Created on 2022-02-04 by the reprex package (v2.0.1)

pdurbin commented 2 years ago

I'm not sure how to pass the API token with curl. I'll check.

You can pass it as a header or a query parameter. Please see https://guides.dataverse.org/en/5.9/api/auth.html

famuvie commented 2 years ago

Sorry, I made a mistake in the previous example and have just corrected it. It actually works!

famuvie commented 2 years ago

Still, I can't find a hacky way for adding "_draft" to the file id. I guess that needs to be fixed in the package :)

kuriwaki commented 2 years ago

Thanks @famuvie for creating an issue. A partial fix is now on dev. @pdurbin, thanks for pointing out entityId. I implemented it on dev as there seems to be no downside.

I created a test dataset on demo dataverse that is intentionally unpublished. The get commands seem to go ok except for my unpublished test file does not have a UNF under the SEARCH API even though it does with the File API. Have you seen this before?

Proper UNF detection becomes necessary since that's how it currently determines if a file is ingested or not.

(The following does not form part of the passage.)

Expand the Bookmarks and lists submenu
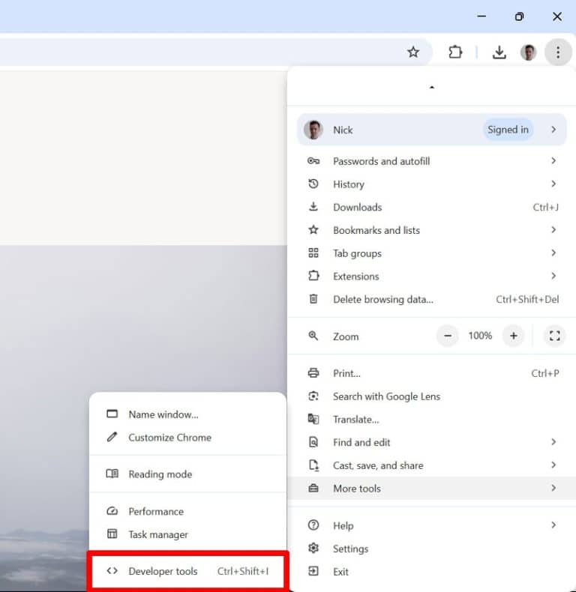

> str(dataset_files(dataset = "10.70122/FK2/4XHVAP", server = "demo.dataverse.org")[[1]]$dataFile)
List of 16
 $ id                 : int 1951382
 $ persistentId       : chr ""
 $ pidURL             : chr ""
 $ filename           : chr "mtcars.tab"
 $ contentType        : chr "text/tab-separated-values"
 $ filesize           : int 1713
 $ storageIdentifier  : chr "s3://demo-dataverse-org:17f75571af3-60325bcbb1f1"
 $ originalFileFormat : chr "text/csv"
 $ originalFormatLabel: chr "Comma Separated Values"
 $ originalFileSize   : int 1700
 $ originalFileName   : chr "mtcars.csv"
 $ UNF                : chr "UNF:6:KRE/AItWGJWd5tJ+bboN7A=="
 $ rootDataFileId     : int -1
 $ md5                : chr "c502359c26a0931eef53b2207b2344f9"
 $ checksum           :List of 2
  ..$ type : chr "MD5"
  ..$ value: chr "c502359c26a0931eef53b2207b2344f9"
 $ creationDate       : chr "2022-03-10"
> str(dataverse_search(entityId = 1951382, server = "demo.dataverse.org", key = Sys.getenv("DATAVERSE_KEY")))
1 of 1 result retrieved
'data.frame':   1 obs. of  13 variables:
 $ name                 : chr "mtcars.csv"
 $ type                 : chr "file"
 $ url                  : chr "https://demo.dataverse.org/api/access/datafile/1951382"
 $ file_id              : chr "1951382"
 $ file_type            : chr "Comma Separated Values"
 $ file_content_type    : chr "text/csv"
 $ size_in_bytes        : int 1700
 $ md5                  : chr "c502359c26a0931eef53b2207b2344f9"
 $ checksum             :'data.frame':  1 obs. of  2 variables:
  ..$ type : chr "MD5"
  ..$ value: chr "c502359c26a0931eef53b2207b2344f9"
 $ dataset_name         : chr "Permanent draft dataset for testing"
 $ dataset_id           : chr "1951381"
 $ dataset_persistent_id: chr "doi:10.70122/FK2/4XHVAP"
 $ dataset_citation     : chr "Kuriwaki, Shiro, 2022, \"Permanent draft dataset for testing\", https://doi.org/10.70122/FK2/4XHVAP, Demo Datav"| __truncated__
pdurbin commented 2 years ago

The get commands seem to go ok except for my unpublished test file does not have a UNF under the SEARCH API even though it does with the File API.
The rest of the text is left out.